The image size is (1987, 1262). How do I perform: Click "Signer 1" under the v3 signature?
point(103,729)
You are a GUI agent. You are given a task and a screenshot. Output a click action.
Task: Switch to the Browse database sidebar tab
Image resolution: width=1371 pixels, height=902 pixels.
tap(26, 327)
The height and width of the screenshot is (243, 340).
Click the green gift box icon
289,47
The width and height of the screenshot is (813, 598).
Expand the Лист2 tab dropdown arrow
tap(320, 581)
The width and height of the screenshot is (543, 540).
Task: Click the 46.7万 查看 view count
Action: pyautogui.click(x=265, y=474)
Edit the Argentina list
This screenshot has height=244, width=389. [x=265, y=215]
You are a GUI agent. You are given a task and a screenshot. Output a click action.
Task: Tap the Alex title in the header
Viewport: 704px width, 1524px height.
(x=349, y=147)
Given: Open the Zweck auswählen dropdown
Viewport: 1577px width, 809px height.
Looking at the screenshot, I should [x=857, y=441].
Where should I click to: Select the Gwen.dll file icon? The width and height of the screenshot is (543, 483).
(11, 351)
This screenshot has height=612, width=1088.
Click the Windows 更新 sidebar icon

» INSTRUCTIONS FOR THE TASK: Copy every record precisely, omitting nothing.

» OUTPUT OF THE TASK:
The image size is (1987, 1262). How do I perform: Click "Signer 1" under the v3 signature?
point(103,729)
You are a GUI agent. You are given a task and a screenshot. Output a click action.
Task: Switch to the Browse database sidebar tab
Image resolution: width=1371 pixels, height=902 pixels.
tap(26, 327)
The height and width of the screenshot is (243, 340).
Click the green gift box icon
289,47
The width and height of the screenshot is (813, 598).
Expand the Лист2 tab dropdown arrow
tap(320, 581)
The width and height of the screenshot is (543, 540).
Task: Click the 46.7万 查看 view count
Action: pyautogui.click(x=265, y=474)
Edit the Argentina list
This screenshot has height=244, width=389. [x=265, y=215]
You are a GUI agent. You are given a task and a screenshot. Output a click action.
Task: Tap the Alex title in the header
Viewport: 704px width, 1524px height.
(x=349, y=147)
Given: Open the Zweck auswählen dropdown
Viewport: 1577px width, 809px height.
Looking at the screenshot, I should [x=857, y=441].
Where should I click to: Select the Gwen.dll file icon? The width and height of the screenshot is (543, 483).
(11, 351)
This screenshot has height=612, width=1088.
Click the Windows 更新 sidebar icon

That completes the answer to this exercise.